Continuing our look at the best young players in Argentina, we now reveal positions 14 and 13. In case you missed it here is a recap so far:
All the players are eligible to play in the Olympic football tournament (born on or after 1 January 1993) and do not have to be playing their club football in Argentina. Debate between several of the Hand of Pod team has narrowed it down and as we get deeper into the countdown, some expert opinion will throw a bit more light on choices.
Feel free to comment as this is not a definitive list by any stretch of the imagination. There are some obvious names, hopefully some not so obvious names and probably double the amount that were mentioned but had to be cut.
Given that Lucas Ocampos left River Plate aged only eighteen it is easy to forget that La Mole is still only twenty-one and in his footballing infancy. His career in France may have stalled but certainly the time and the talent is there for Ocampos to justify his hype.

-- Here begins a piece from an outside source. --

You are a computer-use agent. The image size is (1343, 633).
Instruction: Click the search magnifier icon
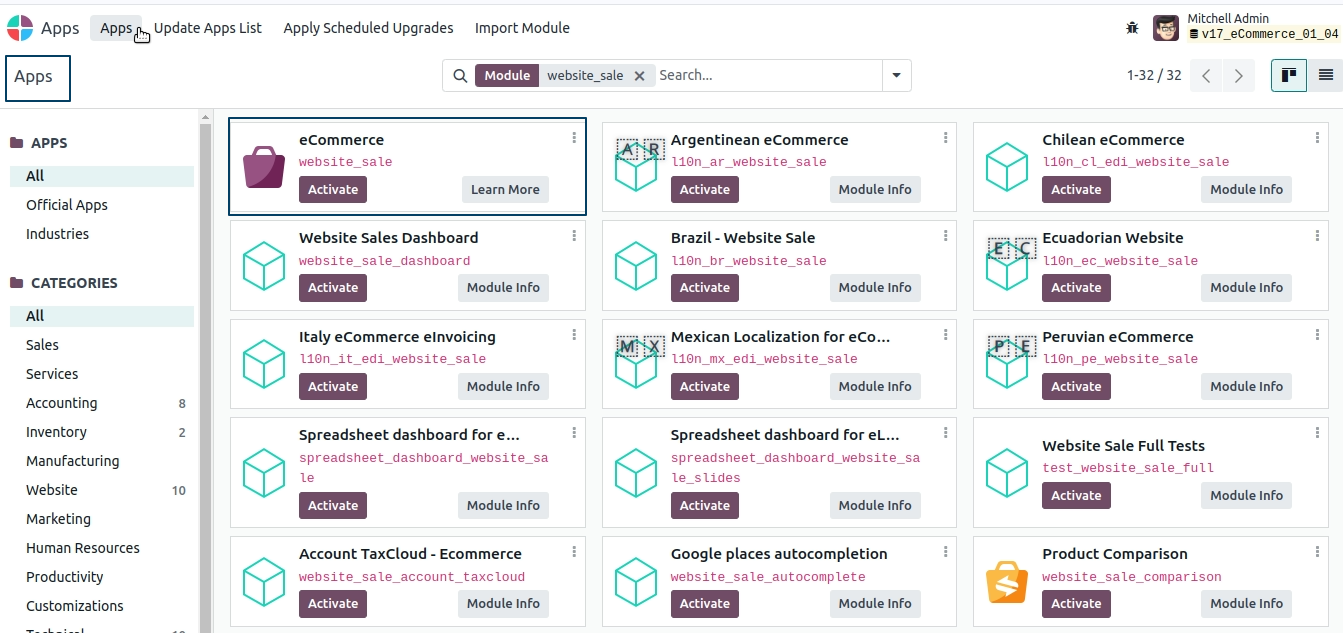click(x=460, y=75)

Ocampos began his football career as a centre-forward with his hometown club, Quilmes, just south of Buenos Aires but after impressing in their youth sides and with the Argentina under-15s, he was swiftly snapped up by River Plate and it was here that he was shifted out onto the left of an attacking trident in the much vaunted Millionarios academy team.
In 2011, at perhaps the lowest point in River’s illustrious history with the Buenos Aires behemoths relegated to the Nacional B for the first time, the 17-year-old Ocampos seized his opportunity and sparkled on his senior debut against Chacarita Juniors. Marking his home debut with a towering header against Chacarita Juniors, Ocampos showed that latent striking instinct and his imposing six feet two inches frame. River gained immediate promotion but it was Ocampos who caught the eye of admirers in Europe, finishing the season with seven goals and five assists.
It was inevitable then that an offer would come in and River were in no position to turn down the €13 million that the cash-laden, and then Ligue 2 side, Monaco put on the table. It did not take long for Ocampos justify his price tag, when in only his second game for Monaco he scored a spectacular bicycle kick in the Coupe de la Ligue against Valenciennes, which was voted by the Monaco supporters as the goal of the season for 2012-13.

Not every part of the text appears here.